I was trying so hard to keep smiling that it was difficult to concentrate on what she was saying. I felt like if I pretended it was just me and her in the room I might be able to get through.
I couldn’t look at Flora next to me, or over at Frankie and Negin. Flora was deliberately not looking at one corner of the room, so I knew that’s where Luke was. The nerves in my tummy were mostly because of Flora. Because she is an unknown quantity. She could say anything at any moment.
‘I love your trousers. We match.’ Abbey took a sip of her drink and smiled at Flora. ‘I want to be able to wear vintage stuff but I just don’t know where to start. You always look amazing. You need to give me some tips.’
Abbey was nice. I had never heard a bad word about her. She had always been in the popular group but she was one of the ones that everyone knew was actually OK. She was sweet to everyone. She ran homework club with Year Seven in the Sixth Form. She was the full package, really. Girlfriend material.

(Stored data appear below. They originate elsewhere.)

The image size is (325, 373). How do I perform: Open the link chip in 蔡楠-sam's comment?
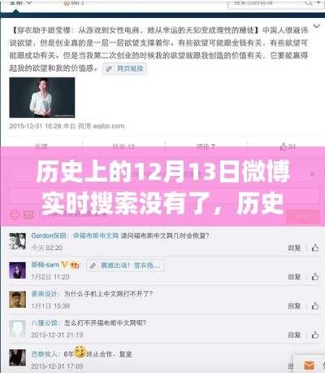click(x=126, y=265)
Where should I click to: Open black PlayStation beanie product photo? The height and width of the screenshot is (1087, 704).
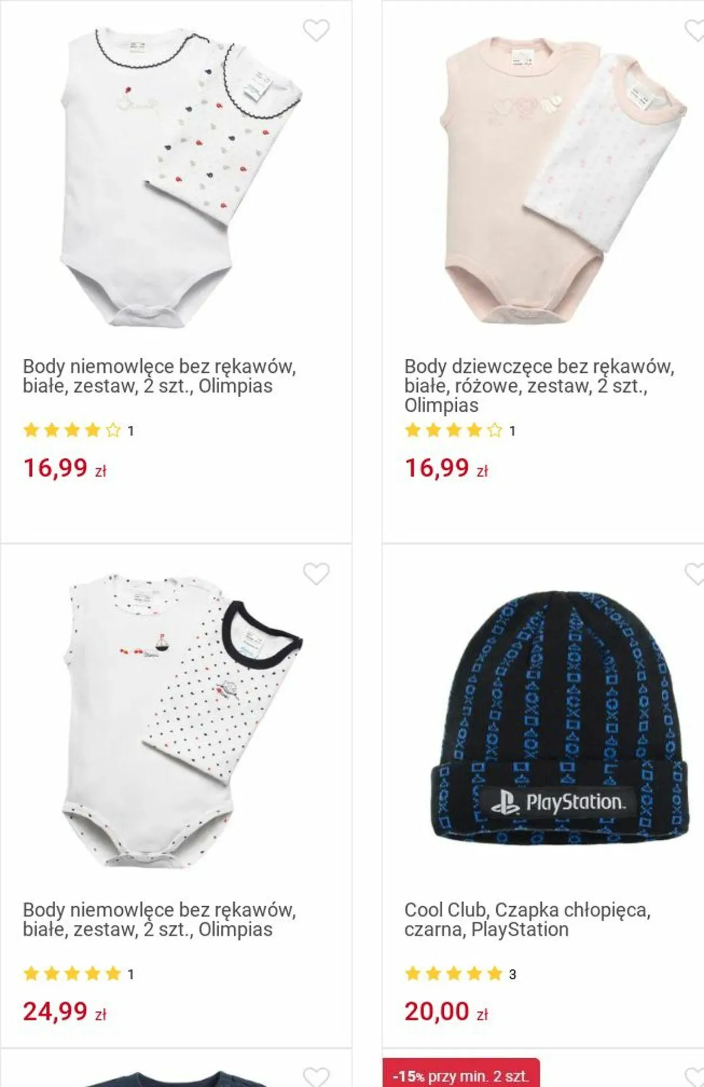(x=560, y=718)
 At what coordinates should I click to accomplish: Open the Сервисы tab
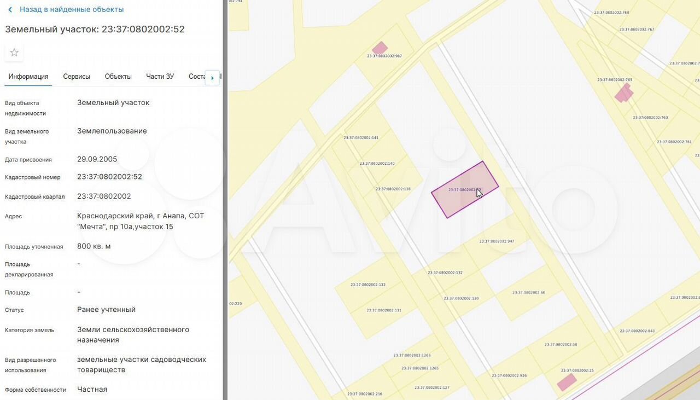[77, 77]
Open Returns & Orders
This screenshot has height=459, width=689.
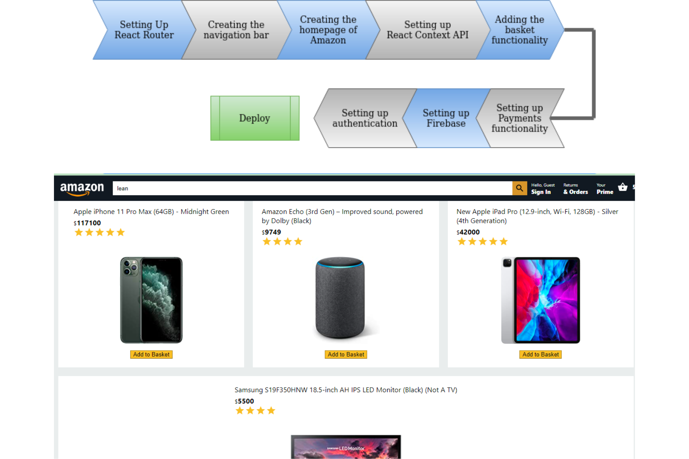pyautogui.click(x=576, y=189)
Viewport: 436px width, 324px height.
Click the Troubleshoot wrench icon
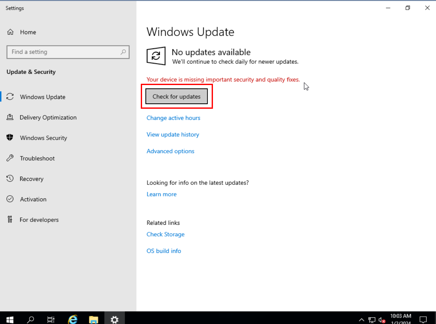coord(10,158)
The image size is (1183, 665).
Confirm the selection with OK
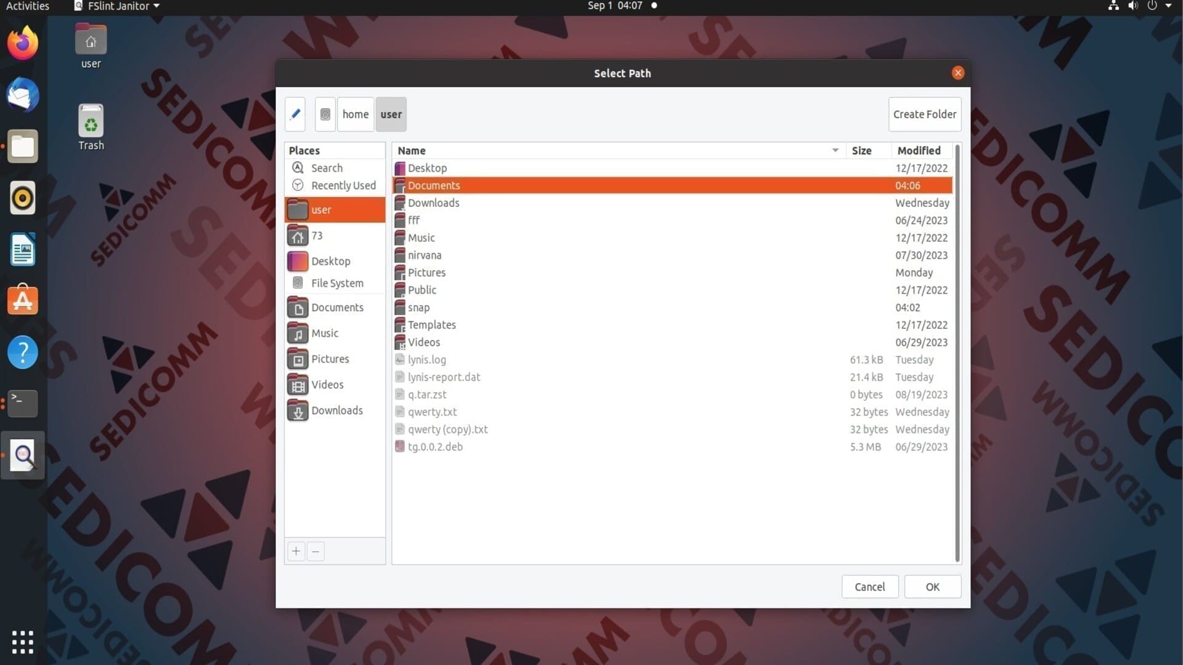(x=933, y=587)
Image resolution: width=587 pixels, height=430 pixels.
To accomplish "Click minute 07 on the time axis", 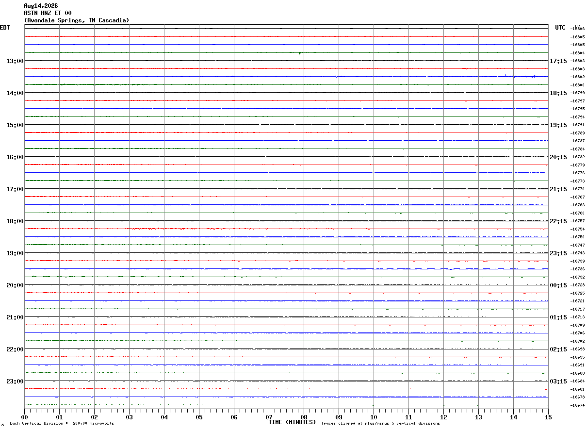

Flora looked down at her seventies flares, which were covered in psychedelic pineapples and strawberries. It wasn’t Abbey’s fault. I looked at Flora. She must feel it. That Abbey didn’t deserve to be hurt. That she hadn’t done anything. I willed her to be nice.
‘Strawberries are clearly the thing. Phoebs, here . . .’ Flora unpinned her strawberry brooch and leant over and jabbed it into my vest. It dug into me.
‘Ouch.’
‘Oops, sorry.’ She fastened it. ‘Strawberry crew.’
Abbey got out her phone. I smiled as she took the picture.
She showed it to us. I didn’t look like myself. Or maybe I did but I just felt so weird that nothing seemed normal. Flora was half smiling. A kind of non-committal smile. Like she didn’t want to give anything away one way or another. Abbey was doing a perfect off-duty model smile. Warm and accessible and polished.
I looked across the room by accident and saw Frankie and Negin. Frankie’s face looked different, too. She was usually so animated that I had never really stopped and realized that she was actually quite beautiful in a statuesque, almost old-fashioned way. When she wasn’t scoffing and gurning she looked like a woman from a Victorian painting. The kind of face people used to call handsome. She was expressionless almost. She looked grown-up.
‘I need the loo,’ I said, and didn’t look at Flora but just crossed the room. In my side gaze I thought I saw Luke’s shape but I made myself keep moving forward.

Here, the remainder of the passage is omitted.